Thursday, April 25Royal Holloway's offical student publication, est. 1986

Learning to Live

The brutality of life is something which can hit you like a tonne of bricks when you’re least expecting it. Walking down the street showcasing a big grin after your boyfriend sent you a cute text which reminds you of how blessed you are can be shortly lived, independent of geography.

Whether you are greeted by the Red Cross appeal on the side of a bus or you are confronted by the beggar at your feet or even are greeted by your own aches and pains.
When asked, I call myself a Christian but regardless of my distaste at clichés, I feel this is inappropriate in this day and age. I have spent time volunteering for homeless shelters, donated money to strangers in need and given to the food bank in Egham Tesco but I continue to live a life of abundance whilst a girl my age struggles to live at all. How as a Christian, defined in OD as a person ‘of Christ’, ‘a decent and kindly person’, can I say I am kind when in reality I moan whilst writing an essay when another individual would consider it a privilege to own the pen I am writing with. An essay whom another might dream to comprehend. An essay whom one might pine for the time to moan about, let alone contemplate writing.
I am not writing this to preach, as I believe it is futile to teach what you yourself cannot know. I am writing to remind us all that we are all lucky, despite our fights to get here (and our ongoing battles to stay here), we have all gotten to University. We have the freedom to work hard, earn our wealth and have no worries which transcend the mundane. Yet along with this freedom, we are making the mistake of believing our lives are ours for the taking.

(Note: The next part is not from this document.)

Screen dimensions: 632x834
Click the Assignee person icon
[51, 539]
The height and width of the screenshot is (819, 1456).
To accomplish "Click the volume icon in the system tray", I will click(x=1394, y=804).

The slowest death is one who dies of old age, instead of studying to prevent this certainty, why can’t we focus on making the most of this phenomenon. I know that if Egham Tesco said that they were going to stop selling Krispy Kreme Doughnuts, the last thing we would do is wait until they were dwindling in supplies to stuff our faces. Everyone would buy as many as they could carry at the first hint of an announcement. Why can’t we apply this to life? Why waste time studying for something which will inevitably become stale, why aren’t we making a difference before it’s too late?
Such hypocrisy, I sit here typing this, procrastinating from revising for my Maths degree. But let this be a little reassurance, I believe we all have the ability within us to change another being’s life. Whether you can offer a needed friendship, your grandma a shopping trip or a summer volunteering in India. I urge you to eat the doughnuts whilst they’re still there. The only person who is affected in the end is yourself, but if you buy all the doughnuts then you have a choice: to give a doughnut to those who are in need after a crappy day or cripple yourself with obesity. Work that one out… happy doughnut analogies, my friends.